Step2:PoC向け生成AIアプリ/AI Agent構築
短期間で、評価可能な最小限の機能を備えたアプリやAgentを構築します。具体的には、プロンプト設計、ツール呼び出し(検索、DB、社内API)、根拠提示(RAGなど)、指標計測などを実装し、サンプルデータや評価用データセットを整備します(※)。さらに、実業務の文脈を再現したテストを行います。PoC期間中は、ログ分析→仮説→修正→再評価という改善サイクルを回しながら、性能と使いやすさを磨き込み、現場の声をインプットとしてスプリントを運営します。
Step3:特定業務・特定部署での運用支援と改善
限定範囲で試験導入し、実運用を前提とした評価を行います。利用ログやフィードバックから、誤答パターン、曖昧な質問、業務用語の扱い、ナレッジの不足などを抽出します。

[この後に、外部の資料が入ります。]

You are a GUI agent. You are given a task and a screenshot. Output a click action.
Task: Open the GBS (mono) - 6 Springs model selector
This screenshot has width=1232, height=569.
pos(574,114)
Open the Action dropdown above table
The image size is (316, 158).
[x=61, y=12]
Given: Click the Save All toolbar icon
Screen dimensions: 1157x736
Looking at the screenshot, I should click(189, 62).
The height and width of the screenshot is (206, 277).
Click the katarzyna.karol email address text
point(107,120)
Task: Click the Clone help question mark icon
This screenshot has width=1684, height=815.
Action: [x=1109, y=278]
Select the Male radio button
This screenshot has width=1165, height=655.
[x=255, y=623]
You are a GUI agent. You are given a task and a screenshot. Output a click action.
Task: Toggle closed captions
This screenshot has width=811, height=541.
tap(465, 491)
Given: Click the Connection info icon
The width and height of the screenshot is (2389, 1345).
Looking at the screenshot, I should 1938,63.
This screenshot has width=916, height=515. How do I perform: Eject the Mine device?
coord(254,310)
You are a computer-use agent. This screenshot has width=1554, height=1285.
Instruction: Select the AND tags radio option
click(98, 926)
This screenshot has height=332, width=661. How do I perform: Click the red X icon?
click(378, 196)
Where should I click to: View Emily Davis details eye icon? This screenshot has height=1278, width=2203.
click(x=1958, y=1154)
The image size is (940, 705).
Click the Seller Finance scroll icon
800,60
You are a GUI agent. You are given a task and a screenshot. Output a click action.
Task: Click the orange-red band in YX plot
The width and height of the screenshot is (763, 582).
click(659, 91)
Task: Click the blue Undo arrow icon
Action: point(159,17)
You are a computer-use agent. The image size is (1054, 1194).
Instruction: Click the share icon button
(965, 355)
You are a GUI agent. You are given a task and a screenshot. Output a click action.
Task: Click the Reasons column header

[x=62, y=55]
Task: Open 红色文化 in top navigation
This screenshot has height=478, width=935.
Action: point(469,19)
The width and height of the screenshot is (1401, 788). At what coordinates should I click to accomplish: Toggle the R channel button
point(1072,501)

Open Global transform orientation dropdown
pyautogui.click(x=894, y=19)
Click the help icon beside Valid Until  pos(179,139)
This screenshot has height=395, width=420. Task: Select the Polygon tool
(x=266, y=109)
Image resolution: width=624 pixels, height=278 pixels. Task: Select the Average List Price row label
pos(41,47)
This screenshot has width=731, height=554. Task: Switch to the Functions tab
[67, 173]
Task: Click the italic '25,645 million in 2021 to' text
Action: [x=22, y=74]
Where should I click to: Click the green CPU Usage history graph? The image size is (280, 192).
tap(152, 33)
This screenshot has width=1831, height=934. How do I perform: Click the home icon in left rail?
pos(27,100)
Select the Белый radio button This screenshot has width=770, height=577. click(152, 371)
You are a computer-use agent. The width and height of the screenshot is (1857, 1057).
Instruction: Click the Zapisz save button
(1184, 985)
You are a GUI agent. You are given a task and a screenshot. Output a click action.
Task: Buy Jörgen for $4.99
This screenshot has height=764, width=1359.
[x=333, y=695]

改善策として、ナレッジソースの拡充、プロンプトの階層化、UIの修正、権限の細分化、FAQの自動生成・更新などを適用します。また、マニュアルや教育コンテンツの作成支援、現場が自律的に運用できる体制づくりのサポートも、必要に応じて実施します。本ステップからは、当社パートナーとの連携によるサポートが前提となります。
Step4:機能拡張と本番導入支援
本番導入に向け、適用範囲の拡張と運用基盤の強化を行います。FAQ/ナレッジベースの自動化、ワークフロー連携、権限管理の高度化、監査ログ、レポーティング、セキュリティ強化を実施。展開計画(対象部門、教育、コミュニケーション、定着化施策)を策定し、成功指標のモニタリングを継続します。導入後は、定期的なレビューで改善とアップデートを実施し、長期的な価値を最大化します。全工程を通じて、事業と運用の両視点から“続くAI”を設計します。
※データについては、必要に応じて追加処理(データクレンジングや前処理など)の作業が発生し、スケジュールや費用に影響する可能性があります。貴社データの利用が難しいと判断された場合は、ダミーデータまたは貴社の公開情報を代替利用する場合があります。